Console Login

Disaster Recovery in 2019: If You Can't Script It, You Can't Survive It

Disaster Recovery in 2019: If You Can't Script It, You Can't Survive It

I recently watched a Senior SysAdmin weep. Not figuratively. He was literally crying in a server room (well, a Zoom call, given the times) because a rm -rf /var/lib/mysql command was run on the wrong terminal window. He thought he had backups. He had snapshots from six months ago and a corruption-riddled dump file that hadn't been tested since 2017.

If your disaster recovery (DR) plan is a PDF document stored on the same file server that just caught fire, you don't have a plan. You have a suicide note.

In the Norwegian hosting market, where we pride ourselves on stability and strict adherence to GDPR, losing customer data isn't just an operational failure; it's a legal catastrophe involving Datatilsynet. Whether you are running a Magento cluster or a simple WordPress stack, the principles of survival remain the same: Redundancy, Automation, and Verification.

The Myth of the "Snapshot"

Let's clear the air immediately. A VPS snapshot is not a backup. I repeat: A snapshot is not a backup.

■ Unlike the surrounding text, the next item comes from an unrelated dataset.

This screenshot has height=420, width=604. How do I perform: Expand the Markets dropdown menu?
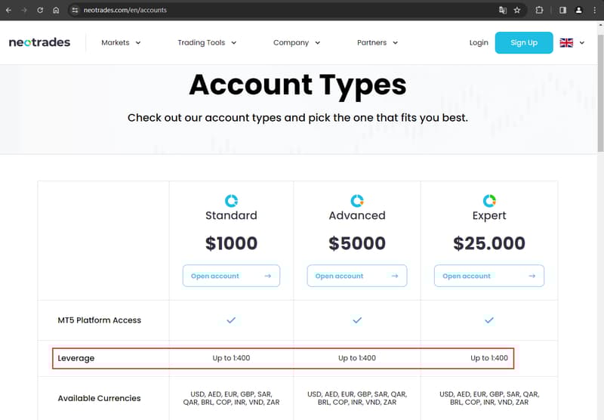[121, 43]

Snapshots are excellent for short-term rollback points before you run apt-get dist-upgrade or mess with your iptables. But if the underlying storage array fails, or if filesystem corruption occurs at the block level, that snapshot is just as dead as your production data. At CoolVDS, we use KVM virtualization which allows for robust snapshots, but we will be the first to tell you: move your data off-site.

Feature Snapshot Offsite Backup
Creation Speed Seconds (Copy-on-Write) Minutes/Hours (Network dependent)
Data Consistency Crash-consistent (usually) Application-consistent (if scripted right)
Protection Scope OS/Config errors Hardware failure, Data Center loss
Storage Location Same Infrastructure Remote (e.g., separate CoolVDS instance)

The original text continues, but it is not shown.